PG&E AGREES WITH THE CUSTOMER PRIVACY GOALS AND POLICIES RECOMMENDED BY CONSUMER PRIVACY ADVOCATES
A number of consumer groups have provided specific recommendations regarding customer privacy goals and standards in this proceeding, including the Center for Democracy and Technology, Electronic Frontier Foundation, Consumer Federation of California, TURN and the Division of Ratepayer Advocates.5 These recommendations generally urge the Commission to move cautiously and very carefully in updating or revising its existing rules on customer privacy, particularly third-party access to customer data. In addition, the consumer privacy advocates point out that there are certain sources of national “best practices” for protecting consumer privacy in all industries that the Commission should consider and endorse, such as the “Fair Information Practices Principles” developed over the years and cited by various federal agencies, such as the Department of Homeland Security.6
As PG&E pointed out in its opening comments, we adhere to existing, strict and precise Commission and statutory rules and standards providing for protection of customer privacy, and do not see the need to dilute or reduce those protections. However, after reviewing the comments and presentations by consumer privacy advocates, PG&E agrees that it is timely in
this proceeding for the Commission and all parties to “benchmark” the existing customer privacy protections in the Public Utilities Code and utility tariffs against the national consumer privacy standards and goals applicable to other industries and consumer services. This is particularly important to the extent that the Commission will need to establish and be able to enforce these privacy protections and cyber-security protocols against third-parties who may be granted access by customers to sensitive or confidential personal information. For this purpose, we agree that the Commission and interested parties should start with review of the “Fair Information Practices Principles” and other national consumer privacy laws and guidelines, and evaluate whether enhancements or improvements in current Commission and utility practices should be considered in light of those national guidelines. PG&E recommends that this “benchmarking” effort be an integral element of the utilities’ SB 17 deployment plans.
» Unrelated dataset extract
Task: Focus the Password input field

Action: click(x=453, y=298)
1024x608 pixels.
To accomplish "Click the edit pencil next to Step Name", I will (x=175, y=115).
My take on this is that PG&E is indeed committed to not only dealing with security issues head on, but is also sensitive to the concerns of the various agencies who are voicing their concerns. Moreover, they are willing to voice their commitment directly with the CPUC and essentially tell the CPUC that the ball is in their court.
I look forward to other key players in Smart Grid coming forward with this level of commitment! PG&E has been a leader in Smart Grid since day one, and leadership is what drives excellence.
I anxiously await the CPUC's decision on this.